» INPUT DATA
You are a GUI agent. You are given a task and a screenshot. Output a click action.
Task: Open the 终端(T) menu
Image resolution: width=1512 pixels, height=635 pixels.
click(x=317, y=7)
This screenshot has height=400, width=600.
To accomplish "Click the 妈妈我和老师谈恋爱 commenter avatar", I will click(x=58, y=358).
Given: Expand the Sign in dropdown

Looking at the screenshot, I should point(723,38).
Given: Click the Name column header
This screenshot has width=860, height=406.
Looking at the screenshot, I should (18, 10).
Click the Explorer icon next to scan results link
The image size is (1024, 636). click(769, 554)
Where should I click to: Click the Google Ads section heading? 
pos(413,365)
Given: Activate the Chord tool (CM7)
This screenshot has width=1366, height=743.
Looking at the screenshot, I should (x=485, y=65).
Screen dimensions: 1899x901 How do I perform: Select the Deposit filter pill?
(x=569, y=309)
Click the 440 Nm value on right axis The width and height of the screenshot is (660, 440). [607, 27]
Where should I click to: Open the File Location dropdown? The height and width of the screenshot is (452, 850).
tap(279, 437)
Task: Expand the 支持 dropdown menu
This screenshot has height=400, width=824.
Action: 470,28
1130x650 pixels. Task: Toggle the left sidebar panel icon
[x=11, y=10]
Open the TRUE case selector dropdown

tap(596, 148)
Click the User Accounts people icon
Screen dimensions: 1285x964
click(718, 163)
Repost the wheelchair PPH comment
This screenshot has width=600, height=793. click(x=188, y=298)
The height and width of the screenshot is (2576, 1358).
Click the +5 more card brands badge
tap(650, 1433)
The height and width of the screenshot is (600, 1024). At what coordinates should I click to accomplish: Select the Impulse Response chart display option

» WHAT NEEDS TO BE DONE
Transcribe the material above in full, keeping each word unchanged.

» EXERCISE ANSWER
You are a GUI agent. You are given a task and a screenshot. Output a click action.
Task: Open the 终端(T) menu
Image resolution: width=1512 pixels, height=635 pixels.
click(x=317, y=7)
This screenshot has height=400, width=600.
To accomplish "Click the 妈妈我和老师谈恋爱 commenter avatar", I will click(x=58, y=358).
Given: Expand the Sign in dropdown

Looking at the screenshot, I should point(723,38).
Given: Click the Name column header
This screenshot has width=860, height=406.
Looking at the screenshot, I should (18, 10).
Click the Explorer icon next to scan results link
The image size is (1024, 636). click(769, 554)
Where should I click to: Click the Google Ads section heading? 
pos(413,365)
Given: Activate the Chord tool (CM7)
This screenshot has width=1366, height=743.
Looking at the screenshot, I should (x=485, y=65).
Screen dimensions: 1899x901 How do I perform: Select the Deposit filter pill?
(x=569, y=309)
Click the 440 Nm value on right axis The width and height of the screenshot is (660, 440). [607, 27]
Where should I click to: Open the File Location dropdown? The height and width of the screenshot is (452, 850).
tap(279, 437)
Task: Expand the 支持 dropdown menu
This screenshot has height=400, width=824.
Action: 470,28
1130x650 pixels. Task: Toggle the left sidebar panel icon
[x=11, y=10]
Open the TRUE case selector dropdown

tap(596, 148)
Click the User Accounts people icon
Screen dimensions: 1285x964
click(718, 163)
Repost the wheelchair PPH comment
This screenshot has width=600, height=793. click(x=188, y=298)
The height and width of the screenshot is (2576, 1358).
Click the +5 more card brands badge
tap(650, 1433)
The height and width of the screenshot is (600, 1024). At what coordinates should I click to accomplish: Select the Impulse Response chart display option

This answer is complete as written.